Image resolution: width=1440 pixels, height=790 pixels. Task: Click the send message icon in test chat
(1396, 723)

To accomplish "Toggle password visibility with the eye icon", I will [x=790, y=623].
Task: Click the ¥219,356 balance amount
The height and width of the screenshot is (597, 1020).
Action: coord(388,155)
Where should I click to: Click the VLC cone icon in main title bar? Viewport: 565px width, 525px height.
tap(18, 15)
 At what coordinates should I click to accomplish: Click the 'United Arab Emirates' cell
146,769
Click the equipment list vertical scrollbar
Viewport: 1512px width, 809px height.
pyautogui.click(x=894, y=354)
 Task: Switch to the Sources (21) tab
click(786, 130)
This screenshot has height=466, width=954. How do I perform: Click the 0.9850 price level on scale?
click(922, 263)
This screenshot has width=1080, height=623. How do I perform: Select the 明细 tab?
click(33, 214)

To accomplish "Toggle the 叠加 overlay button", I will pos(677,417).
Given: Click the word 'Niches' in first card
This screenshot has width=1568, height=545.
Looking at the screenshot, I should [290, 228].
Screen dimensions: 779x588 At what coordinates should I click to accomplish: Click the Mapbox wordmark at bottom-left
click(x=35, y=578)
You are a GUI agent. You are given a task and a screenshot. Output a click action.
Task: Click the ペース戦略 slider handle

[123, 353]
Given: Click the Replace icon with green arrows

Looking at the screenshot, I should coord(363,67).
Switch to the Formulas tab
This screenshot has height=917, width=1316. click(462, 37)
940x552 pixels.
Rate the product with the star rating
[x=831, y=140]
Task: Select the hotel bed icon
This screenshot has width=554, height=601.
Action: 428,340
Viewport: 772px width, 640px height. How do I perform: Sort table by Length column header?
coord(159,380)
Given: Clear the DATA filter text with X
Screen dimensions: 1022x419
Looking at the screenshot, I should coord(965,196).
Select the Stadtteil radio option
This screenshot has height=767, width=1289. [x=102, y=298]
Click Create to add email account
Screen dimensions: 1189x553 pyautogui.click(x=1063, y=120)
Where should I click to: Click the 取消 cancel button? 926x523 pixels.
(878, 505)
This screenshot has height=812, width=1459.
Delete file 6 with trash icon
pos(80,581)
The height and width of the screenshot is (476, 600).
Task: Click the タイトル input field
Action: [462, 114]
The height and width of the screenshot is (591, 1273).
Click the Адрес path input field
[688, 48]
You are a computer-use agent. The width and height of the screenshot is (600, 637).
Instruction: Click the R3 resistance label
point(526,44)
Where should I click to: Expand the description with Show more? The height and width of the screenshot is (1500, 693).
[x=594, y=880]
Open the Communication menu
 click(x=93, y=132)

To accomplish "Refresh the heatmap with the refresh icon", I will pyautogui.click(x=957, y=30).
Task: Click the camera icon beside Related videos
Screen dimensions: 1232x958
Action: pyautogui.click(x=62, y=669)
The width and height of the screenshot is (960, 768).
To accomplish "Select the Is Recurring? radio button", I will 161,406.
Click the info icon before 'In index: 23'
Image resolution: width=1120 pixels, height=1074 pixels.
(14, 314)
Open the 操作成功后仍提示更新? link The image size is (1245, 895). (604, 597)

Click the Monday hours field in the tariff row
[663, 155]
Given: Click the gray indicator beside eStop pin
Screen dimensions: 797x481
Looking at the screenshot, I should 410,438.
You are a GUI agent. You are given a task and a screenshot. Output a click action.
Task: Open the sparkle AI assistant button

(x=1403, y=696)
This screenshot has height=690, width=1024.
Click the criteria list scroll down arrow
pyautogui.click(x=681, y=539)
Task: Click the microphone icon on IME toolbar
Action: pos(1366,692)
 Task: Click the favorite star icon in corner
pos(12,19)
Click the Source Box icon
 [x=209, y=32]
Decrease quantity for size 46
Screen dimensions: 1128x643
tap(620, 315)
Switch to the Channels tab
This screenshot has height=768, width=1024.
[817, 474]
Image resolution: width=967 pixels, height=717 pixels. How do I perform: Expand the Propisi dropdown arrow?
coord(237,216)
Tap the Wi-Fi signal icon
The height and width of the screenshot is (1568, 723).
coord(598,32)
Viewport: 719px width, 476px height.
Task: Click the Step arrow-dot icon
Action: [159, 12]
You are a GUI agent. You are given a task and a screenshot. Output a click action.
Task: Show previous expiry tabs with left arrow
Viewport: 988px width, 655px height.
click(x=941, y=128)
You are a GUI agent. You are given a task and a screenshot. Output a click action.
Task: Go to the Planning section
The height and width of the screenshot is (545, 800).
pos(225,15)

#### Work required
Write the entries out again, exactly and completely.

#### Exercise answer
Image resolution: width=1440 pixels, height=790 pixels. Task: Click the send message icon in test chat
(1396, 723)

To accomplish "Toggle password visibility with the eye icon", I will [x=790, y=623].
Task: Click the ¥219,356 balance amount
The height and width of the screenshot is (597, 1020).
Action: coord(388,155)
Where should I click to: Click the VLC cone icon in main title bar? Viewport: 565px width, 525px height.
tap(18, 15)
 At what coordinates should I click to accomplish: Click the 'United Arab Emirates' cell
146,769
Click the equipment list vertical scrollbar
Viewport: 1512px width, 809px height.
pyautogui.click(x=894, y=354)
 Task: Switch to the Sources (21) tab
click(786, 130)
This screenshot has height=466, width=954. How do I perform: Click the 0.9850 price level on scale?
click(922, 263)
This screenshot has width=1080, height=623. How do I perform: Select the 明细 tab?
click(33, 214)

To accomplish "Toggle the 叠加 overlay button", I will pos(677,417).
Given: Click the word 'Niches' in first card
This screenshot has width=1568, height=545.
Looking at the screenshot, I should [290, 228].
Screen dimensions: 779x588 At what coordinates should I click to accomplish: Click the Mapbox wordmark at bottom-left
click(x=35, y=578)
You are a GUI agent. You are given a task and a screenshot. Output a click action.
Task: Click the ペース戦略 slider handle

[123, 353]
Given: Click the Replace icon with green arrows

Looking at the screenshot, I should coord(363,67).
Switch to the Formulas tab
This screenshot has height=917, width=1316. click(462, 37)
940x552 pixels.
Rate the product with the star rating
[x=831, y=140]
Task: Select the hotel bed icon
This screenshot has width=554, height=601.
Action: 428,340
Viewport: 772px width, 640px height. How do I perform: Sort table by Length column header?
coord(159,380)
Given: Clear the DATA filter text with X
Screen dimensions: 1022x419
Looking at the screenshot, I should coord(965,196).
Select the Stadtteil radio option
This screenshot has height=767, width=1289. [x=102, y=298]
Click Create to add email account
Screen dimensions: 1189x553 pyautogui.click(x=1063, y=120)
Where should I click to: Click the 取消 cancel button? 926x523 pixels.
(878, 505)
This screenshot has height=812, width=1459.
Delete file 6 with trash icon
pos(80,581)
The height and width of the screenshot is (476, 600).
Task: Click the タイトル input field
Action: [462, 114]
The height and width of the screenshot is (591, 1273).
Click the Адрес path input field
[688, 48]
You are a computer-use agent. The width and height of the screenshot is (600, 637).
Instruction: Click the R3 resistance label
point(526,44)
Where should I click to: Expand the description with Show more? The height and width of the screenshot is (1500, 693).
[x=594, y=880]
Open the Communication menu
 click(x=93, y=132)

To accomplish "Refresh the heatmap with the refresh icon", I will pyautogui.click(x=957, y=30).
Task: Click the camera icon beside Related videos
Screen dimensions: 1232x958
Action: pyautogui.click(x=62, y=669)
The width and height of the screenshot is (960, 768).
To accomplish "Select the Is Recurring? radio button", I will 161,406.
Click the info icon before 'In index: 23'
Image resolution: width=1120 pixels, height=1074 pixels.
(14, 314)
Open the 操作成功后仍提示更新? link The image size is (1245, 895). (604, 597)

Click the Monday hours field in the tariff row
[663, 155]
Given: Click the gray indicator beside eStop pin
Screen dimensions: 797x481
Looking at the screenshot, I should 410,438.
You are a GUI agent. You are given a task and a screenshot. Output a click action.
Task: Open the sparkle AI assistant button

(x=1403, y=696)
This screenshot has height=690, width=1024.
Click the criteria list scroll down arrow
pyautogui.click(x=681, y=539)
Task: Click the microphone icon on IME toolbar
Action: pos(1366,692)
 Task: Click the favorite star icon in corner
pos(12,19)
Click the Source Box icon
 [x=209, y=32]
Decrease quantity for size 46
Screen dimensions: 1128x643
tap(620, 315)
Switch to the Channels tab
This screenshot has height=768, width=1024.
[817, 474]
Image resolution: width=967 pixels, height=717 pixels. How do I perform: Expand the Propisi dropdown arrow?
coord(237,216)
Tap the Wi-Fi signal icon
The height and width of the screenshot is (1568, 723).
coord(598,32)
Viewport: 719px width, 476px height.
Task: Click the Step arrow-dot icon
Action: [159, 12]
You are a GUI agent. You are given a task and a screenshot. Output a click action.
Task: Show previous expiry tabs with left arrow
Viewport: 988px width, 655px height.
click(x=941, y=128)
You are a GUI agent. You are given a task and a screenshot. Output a click action.
Task: Go to the Planning section
The height and width of the screenshot is (545, 800).
pos(225,15)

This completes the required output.